DATA LISTING ::
━━━━━━
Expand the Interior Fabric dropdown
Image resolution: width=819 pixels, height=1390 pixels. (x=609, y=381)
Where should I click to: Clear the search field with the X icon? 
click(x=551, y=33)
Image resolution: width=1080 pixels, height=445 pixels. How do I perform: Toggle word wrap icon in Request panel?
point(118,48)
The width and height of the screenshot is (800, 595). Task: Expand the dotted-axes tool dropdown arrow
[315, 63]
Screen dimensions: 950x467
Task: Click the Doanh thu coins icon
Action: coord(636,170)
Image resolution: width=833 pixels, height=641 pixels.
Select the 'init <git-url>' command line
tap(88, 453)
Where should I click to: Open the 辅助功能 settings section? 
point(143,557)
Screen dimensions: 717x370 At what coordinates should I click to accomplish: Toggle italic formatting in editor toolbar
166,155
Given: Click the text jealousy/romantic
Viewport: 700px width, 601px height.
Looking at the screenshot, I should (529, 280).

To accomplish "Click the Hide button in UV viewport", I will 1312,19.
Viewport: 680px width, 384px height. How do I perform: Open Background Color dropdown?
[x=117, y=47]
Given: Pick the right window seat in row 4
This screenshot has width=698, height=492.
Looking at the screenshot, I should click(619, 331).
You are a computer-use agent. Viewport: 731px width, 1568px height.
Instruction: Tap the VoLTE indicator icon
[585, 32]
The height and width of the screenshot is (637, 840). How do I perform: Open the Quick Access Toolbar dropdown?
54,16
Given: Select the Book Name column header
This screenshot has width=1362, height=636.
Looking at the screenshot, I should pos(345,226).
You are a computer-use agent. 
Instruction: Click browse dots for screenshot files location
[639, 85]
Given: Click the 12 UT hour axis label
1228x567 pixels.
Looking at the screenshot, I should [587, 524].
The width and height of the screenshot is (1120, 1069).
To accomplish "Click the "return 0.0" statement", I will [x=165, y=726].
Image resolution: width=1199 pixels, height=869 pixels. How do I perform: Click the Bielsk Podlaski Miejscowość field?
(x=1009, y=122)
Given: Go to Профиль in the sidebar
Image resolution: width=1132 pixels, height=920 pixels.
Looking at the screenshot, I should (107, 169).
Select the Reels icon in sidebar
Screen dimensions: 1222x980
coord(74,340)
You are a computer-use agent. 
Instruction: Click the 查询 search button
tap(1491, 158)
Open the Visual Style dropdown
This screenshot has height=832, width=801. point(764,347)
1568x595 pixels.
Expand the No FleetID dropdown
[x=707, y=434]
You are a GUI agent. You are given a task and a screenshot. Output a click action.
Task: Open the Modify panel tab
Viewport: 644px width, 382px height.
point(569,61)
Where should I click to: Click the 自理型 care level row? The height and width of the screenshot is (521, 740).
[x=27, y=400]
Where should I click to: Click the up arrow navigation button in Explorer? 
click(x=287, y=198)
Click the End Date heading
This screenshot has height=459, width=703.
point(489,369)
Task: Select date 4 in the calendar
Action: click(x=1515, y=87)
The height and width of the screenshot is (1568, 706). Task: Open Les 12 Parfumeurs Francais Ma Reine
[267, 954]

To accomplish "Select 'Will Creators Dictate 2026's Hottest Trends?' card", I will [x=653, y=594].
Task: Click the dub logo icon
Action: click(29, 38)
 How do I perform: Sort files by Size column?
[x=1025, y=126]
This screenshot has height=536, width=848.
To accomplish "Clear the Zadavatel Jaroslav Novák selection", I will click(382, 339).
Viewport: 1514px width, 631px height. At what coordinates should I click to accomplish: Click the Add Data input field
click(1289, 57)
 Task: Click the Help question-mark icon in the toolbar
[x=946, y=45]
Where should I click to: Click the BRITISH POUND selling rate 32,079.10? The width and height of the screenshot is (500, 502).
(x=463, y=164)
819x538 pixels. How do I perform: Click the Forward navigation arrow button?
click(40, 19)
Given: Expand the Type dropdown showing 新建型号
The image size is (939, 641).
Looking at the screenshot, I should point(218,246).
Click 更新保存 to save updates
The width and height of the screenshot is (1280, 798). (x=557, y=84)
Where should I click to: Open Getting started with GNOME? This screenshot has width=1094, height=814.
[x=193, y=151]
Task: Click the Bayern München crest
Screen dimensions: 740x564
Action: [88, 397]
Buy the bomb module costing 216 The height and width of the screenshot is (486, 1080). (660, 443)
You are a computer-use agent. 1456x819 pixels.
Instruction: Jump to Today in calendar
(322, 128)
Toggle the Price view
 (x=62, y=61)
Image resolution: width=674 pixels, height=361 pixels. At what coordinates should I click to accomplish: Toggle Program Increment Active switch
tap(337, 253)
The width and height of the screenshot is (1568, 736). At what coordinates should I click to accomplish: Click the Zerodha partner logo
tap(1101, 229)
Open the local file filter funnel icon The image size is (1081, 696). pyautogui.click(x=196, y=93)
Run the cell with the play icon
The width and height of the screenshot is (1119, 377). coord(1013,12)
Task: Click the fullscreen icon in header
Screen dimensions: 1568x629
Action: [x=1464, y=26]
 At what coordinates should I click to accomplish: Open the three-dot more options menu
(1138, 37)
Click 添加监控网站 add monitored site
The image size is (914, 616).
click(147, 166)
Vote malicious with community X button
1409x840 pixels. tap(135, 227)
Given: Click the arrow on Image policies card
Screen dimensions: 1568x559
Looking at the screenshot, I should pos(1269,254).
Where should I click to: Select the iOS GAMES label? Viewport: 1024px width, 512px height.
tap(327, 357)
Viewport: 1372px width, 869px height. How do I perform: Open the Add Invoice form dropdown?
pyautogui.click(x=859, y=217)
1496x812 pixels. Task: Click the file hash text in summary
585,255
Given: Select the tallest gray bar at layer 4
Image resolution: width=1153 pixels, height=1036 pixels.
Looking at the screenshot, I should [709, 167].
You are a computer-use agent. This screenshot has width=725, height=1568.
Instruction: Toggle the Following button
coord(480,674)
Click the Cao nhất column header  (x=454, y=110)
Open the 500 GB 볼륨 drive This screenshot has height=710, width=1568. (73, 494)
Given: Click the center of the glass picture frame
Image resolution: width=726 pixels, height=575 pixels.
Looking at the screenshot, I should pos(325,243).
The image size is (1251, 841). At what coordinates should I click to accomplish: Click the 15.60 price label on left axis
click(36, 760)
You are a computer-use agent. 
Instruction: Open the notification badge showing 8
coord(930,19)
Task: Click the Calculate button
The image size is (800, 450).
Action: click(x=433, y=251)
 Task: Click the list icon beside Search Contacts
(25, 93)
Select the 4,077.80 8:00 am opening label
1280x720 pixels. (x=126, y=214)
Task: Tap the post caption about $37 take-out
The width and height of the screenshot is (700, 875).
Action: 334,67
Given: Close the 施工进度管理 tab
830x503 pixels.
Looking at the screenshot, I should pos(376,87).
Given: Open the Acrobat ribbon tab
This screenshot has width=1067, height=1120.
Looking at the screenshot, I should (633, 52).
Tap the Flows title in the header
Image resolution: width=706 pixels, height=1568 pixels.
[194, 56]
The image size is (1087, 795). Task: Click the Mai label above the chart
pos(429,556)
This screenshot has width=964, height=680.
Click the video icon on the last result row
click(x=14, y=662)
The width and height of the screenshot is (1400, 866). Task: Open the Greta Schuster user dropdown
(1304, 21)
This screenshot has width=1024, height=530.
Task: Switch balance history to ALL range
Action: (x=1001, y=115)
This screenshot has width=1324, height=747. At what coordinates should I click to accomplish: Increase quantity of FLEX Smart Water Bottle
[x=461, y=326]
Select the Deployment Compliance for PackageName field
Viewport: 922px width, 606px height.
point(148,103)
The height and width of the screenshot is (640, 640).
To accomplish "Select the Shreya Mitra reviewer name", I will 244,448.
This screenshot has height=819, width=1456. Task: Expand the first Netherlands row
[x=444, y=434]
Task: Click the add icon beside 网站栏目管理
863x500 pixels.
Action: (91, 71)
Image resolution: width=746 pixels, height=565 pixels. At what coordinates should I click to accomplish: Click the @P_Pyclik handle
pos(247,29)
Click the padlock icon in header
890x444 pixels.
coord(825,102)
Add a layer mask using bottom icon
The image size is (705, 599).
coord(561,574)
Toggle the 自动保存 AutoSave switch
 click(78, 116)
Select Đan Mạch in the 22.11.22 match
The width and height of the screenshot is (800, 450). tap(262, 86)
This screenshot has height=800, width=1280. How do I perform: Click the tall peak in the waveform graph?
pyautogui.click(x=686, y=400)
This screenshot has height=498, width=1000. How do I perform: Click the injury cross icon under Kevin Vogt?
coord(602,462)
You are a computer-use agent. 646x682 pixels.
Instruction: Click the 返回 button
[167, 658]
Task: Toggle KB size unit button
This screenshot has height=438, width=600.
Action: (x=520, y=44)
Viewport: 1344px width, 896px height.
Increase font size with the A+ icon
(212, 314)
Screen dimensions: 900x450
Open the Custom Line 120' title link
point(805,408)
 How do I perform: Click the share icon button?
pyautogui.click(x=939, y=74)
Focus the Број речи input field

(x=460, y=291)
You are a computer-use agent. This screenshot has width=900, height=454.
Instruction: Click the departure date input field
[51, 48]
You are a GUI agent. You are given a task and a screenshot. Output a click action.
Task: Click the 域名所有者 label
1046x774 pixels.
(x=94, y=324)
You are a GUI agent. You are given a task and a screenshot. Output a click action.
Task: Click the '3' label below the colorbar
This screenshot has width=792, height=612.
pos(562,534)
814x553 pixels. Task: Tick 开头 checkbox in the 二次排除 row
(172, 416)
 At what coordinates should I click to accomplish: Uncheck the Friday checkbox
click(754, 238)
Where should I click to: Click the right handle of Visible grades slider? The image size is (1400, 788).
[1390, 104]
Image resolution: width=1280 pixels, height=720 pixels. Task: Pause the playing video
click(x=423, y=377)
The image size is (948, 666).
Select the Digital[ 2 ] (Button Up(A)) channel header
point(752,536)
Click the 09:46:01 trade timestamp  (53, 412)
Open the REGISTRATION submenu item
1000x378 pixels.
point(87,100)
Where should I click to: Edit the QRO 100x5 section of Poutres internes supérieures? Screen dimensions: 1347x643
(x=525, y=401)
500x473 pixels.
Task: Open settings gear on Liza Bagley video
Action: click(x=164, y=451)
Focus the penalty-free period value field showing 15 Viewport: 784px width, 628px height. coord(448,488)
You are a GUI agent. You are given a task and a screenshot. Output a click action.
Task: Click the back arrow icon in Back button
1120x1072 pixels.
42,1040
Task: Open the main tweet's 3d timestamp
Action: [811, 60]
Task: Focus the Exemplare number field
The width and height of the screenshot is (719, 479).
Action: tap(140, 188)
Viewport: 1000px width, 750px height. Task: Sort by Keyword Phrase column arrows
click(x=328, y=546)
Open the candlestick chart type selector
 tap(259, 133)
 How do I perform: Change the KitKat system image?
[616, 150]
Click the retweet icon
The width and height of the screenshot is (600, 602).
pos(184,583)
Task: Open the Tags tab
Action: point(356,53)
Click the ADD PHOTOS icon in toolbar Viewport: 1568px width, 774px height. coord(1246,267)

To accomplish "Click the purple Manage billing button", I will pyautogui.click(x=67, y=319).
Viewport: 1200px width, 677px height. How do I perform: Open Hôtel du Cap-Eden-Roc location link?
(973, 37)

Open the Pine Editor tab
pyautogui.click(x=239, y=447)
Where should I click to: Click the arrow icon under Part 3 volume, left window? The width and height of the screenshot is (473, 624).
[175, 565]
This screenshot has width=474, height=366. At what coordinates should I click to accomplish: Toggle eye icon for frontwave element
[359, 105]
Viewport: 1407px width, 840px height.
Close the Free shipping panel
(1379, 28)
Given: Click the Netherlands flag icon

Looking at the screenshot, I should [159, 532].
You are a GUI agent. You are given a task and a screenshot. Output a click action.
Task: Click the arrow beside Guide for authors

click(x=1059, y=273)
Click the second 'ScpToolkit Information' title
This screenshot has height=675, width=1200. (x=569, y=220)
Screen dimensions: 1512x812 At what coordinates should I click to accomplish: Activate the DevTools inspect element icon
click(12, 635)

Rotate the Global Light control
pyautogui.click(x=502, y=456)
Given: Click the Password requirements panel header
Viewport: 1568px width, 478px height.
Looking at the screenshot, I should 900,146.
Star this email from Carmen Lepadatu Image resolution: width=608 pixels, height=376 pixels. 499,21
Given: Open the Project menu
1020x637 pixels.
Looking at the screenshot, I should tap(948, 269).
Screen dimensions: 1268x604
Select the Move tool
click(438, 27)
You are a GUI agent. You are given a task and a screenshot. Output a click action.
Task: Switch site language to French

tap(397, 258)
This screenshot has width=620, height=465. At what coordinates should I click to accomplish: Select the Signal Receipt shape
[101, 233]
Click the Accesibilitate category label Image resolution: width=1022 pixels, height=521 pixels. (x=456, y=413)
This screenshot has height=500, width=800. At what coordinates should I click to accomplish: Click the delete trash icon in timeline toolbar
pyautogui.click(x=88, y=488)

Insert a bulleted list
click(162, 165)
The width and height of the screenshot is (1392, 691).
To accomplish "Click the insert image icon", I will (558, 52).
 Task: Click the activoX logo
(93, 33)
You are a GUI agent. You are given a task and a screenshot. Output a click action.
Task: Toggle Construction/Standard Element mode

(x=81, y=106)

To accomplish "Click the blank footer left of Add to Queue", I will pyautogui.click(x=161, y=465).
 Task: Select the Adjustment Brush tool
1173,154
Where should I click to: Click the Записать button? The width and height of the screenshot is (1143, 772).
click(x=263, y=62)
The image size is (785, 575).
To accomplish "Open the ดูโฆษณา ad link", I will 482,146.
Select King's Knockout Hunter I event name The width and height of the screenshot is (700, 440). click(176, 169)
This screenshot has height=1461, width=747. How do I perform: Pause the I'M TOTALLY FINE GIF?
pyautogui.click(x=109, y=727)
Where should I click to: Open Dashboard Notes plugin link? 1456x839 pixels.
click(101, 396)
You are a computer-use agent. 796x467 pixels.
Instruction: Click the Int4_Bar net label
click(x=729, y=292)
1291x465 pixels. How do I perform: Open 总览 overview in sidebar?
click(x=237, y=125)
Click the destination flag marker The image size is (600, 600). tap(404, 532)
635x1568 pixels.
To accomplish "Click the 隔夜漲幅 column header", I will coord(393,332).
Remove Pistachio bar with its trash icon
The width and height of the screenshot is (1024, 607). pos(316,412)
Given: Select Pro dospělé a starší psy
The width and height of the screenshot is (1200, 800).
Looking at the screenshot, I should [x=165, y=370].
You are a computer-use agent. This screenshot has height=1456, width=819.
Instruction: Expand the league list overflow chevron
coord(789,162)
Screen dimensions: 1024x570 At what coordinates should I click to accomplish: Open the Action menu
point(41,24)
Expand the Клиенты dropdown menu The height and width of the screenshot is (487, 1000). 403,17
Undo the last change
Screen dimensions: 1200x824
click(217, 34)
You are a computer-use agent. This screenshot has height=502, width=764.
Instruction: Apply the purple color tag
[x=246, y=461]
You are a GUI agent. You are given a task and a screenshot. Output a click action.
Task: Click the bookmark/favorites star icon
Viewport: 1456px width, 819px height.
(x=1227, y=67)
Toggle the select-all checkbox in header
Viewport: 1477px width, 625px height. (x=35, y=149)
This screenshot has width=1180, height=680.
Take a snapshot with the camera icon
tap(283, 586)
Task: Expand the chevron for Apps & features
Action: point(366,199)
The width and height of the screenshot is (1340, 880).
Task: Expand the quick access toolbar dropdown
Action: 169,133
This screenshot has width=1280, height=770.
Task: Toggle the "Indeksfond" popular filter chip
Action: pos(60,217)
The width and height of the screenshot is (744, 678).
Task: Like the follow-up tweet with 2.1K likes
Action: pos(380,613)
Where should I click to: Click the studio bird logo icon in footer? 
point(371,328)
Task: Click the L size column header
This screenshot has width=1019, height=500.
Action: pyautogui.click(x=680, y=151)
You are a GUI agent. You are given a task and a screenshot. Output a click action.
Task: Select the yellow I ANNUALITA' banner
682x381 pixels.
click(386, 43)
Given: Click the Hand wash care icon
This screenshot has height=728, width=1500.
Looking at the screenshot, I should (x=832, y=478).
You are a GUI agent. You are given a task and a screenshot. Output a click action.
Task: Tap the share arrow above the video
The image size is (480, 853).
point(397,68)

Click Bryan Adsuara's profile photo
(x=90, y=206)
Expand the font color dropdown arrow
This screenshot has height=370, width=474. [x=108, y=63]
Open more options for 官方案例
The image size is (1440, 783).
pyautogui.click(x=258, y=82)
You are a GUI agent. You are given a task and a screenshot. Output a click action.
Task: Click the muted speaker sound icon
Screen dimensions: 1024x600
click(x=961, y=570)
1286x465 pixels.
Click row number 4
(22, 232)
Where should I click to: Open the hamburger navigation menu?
━━━━━━
THE TASK ::
Reproduce each line from the data that has "layer" in it.

ANSWER SPACE ::
Given: Select the tallest gray bar at layer 4
Add a layer mask using bottom icon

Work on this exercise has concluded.